*Supplied passage*:
--------------------------------------------------
Thanks for the look and the comments, gang!


----------



## scareme (Aug 29, 2006)

That is one impressive prop. What is he made of?


----------



## The Halloween Lady (Aug 18, 2010)

Whoooaaa!!! I have to agree, that is one impressive prop!!! I would also like to know what you cast him out of.


----------



## Jaybo (Mar 2, 2009)

Nice! Darkness is my all time favorite character from the movie Legend. This guy is very impressive.


----------



## kprimm (Mar 14, 2009)

Absolutely Amazing. You are super talented.


----------



## Devil (Nov 10, 2008)

Very Cool... great job..!


----------



## Ghostess (Aug 21, 2005)

Holy crap on a cracker! That is AWESOME!


----------



## MaskedMayhem (Mar 19, 2012)

Howdy Gang!

The Lord of Darkness here is the original as no mold has been made of him yet. He is skinned in Magic Sculp and/or StyroSpray over foam. Thanks for looking and thanks for the kind words!

Hope I didn't double-post this reply (I'm still new to forums).


----------



## Pumpkin5 (Aug 8, 2010)

:jol: He is one amazing prop and looks just like Tim Curry in _Legend_. Quite impressive!!


----------



## Spooky1 (Aug 25, 2008)

Impressive job, he looks great.


----------



## Dead Things (Apr 4, 2009)

Absolutely amazing, you have some mad skills!


----------



## fick209 (Aug 31, 2009)

He is amazing! Excellent job!!!!


----------



## CreeepyCathy (Mar 28, 2009)

wow!


----------



## lissat (Jul 1, 2010)

That's amazing!


----------



## BIGANT (Jul 13, 2010)

I keep throwing money at the screen but nothing is happening!


----------



## Lady Nyxie (Aug 30, 2006)

Fantastically wicked!


----------



## MaskedMayhem (Mar 19, 2012)

My fantastic thanks! And thanks to you all for looking!


----------



## Just Whisper (Jan 19, 2009)

That will give you nightmares. great prop.


----------



## Daphne (Oct 18, 2006)

I just saw this! Have mercy, that thing is amazing!!


----------



## nixie (Sep 17, 2008)

Holy crud!!! That's amazing!!


----------



## Death's Door (Mar 22, 2006)

Holy ****ake!!! That is one impressive-looking-kick-ass prop!!!!!!


----------



## Copchick (Apr 10, 2012)

Wow! That is freakin' awesome! That has such great detailing.


----------



## Lord Homicide (May 11, 2012)

I love it that it makes me sick... The old saying "someone better than you out there..." is true. I always wanted the costume they used in the movie.


----------
--------------------------------------------------
*Material*:
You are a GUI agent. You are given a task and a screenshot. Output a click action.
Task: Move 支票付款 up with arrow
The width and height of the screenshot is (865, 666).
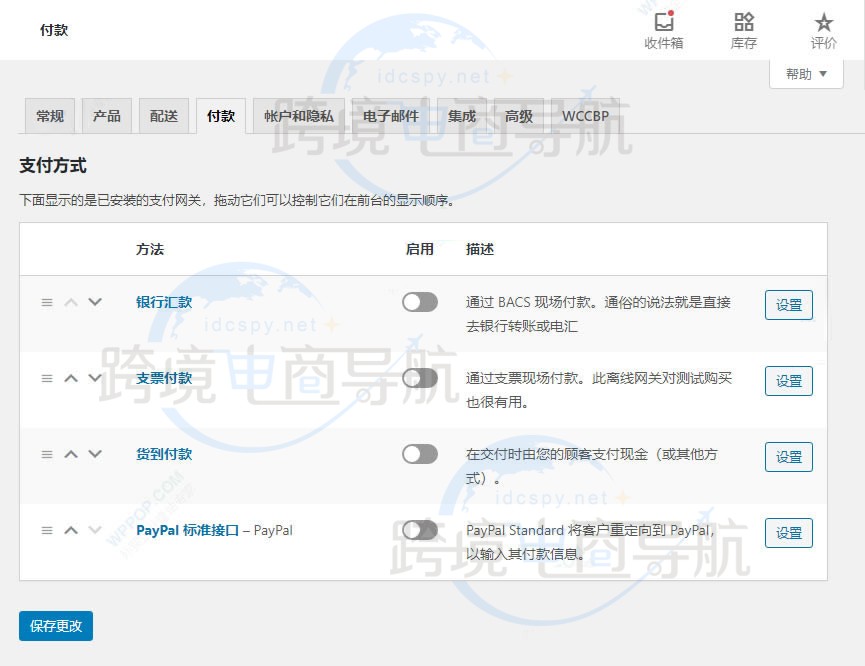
--------------------------------------------------
Reproduce the forum thread about the Darkness prop word for word, from "Howdy Gang!" to "new to forums).".

Howdy Gang!

The Lord of Darkness here is the original as no mold has been made of him yet. He is skinned in Magic Sculp and/or StyroSpray over foam. Thanks for looking and thanks for the kind words!

Hope I didn't double-post this reply (I'm still new to forums).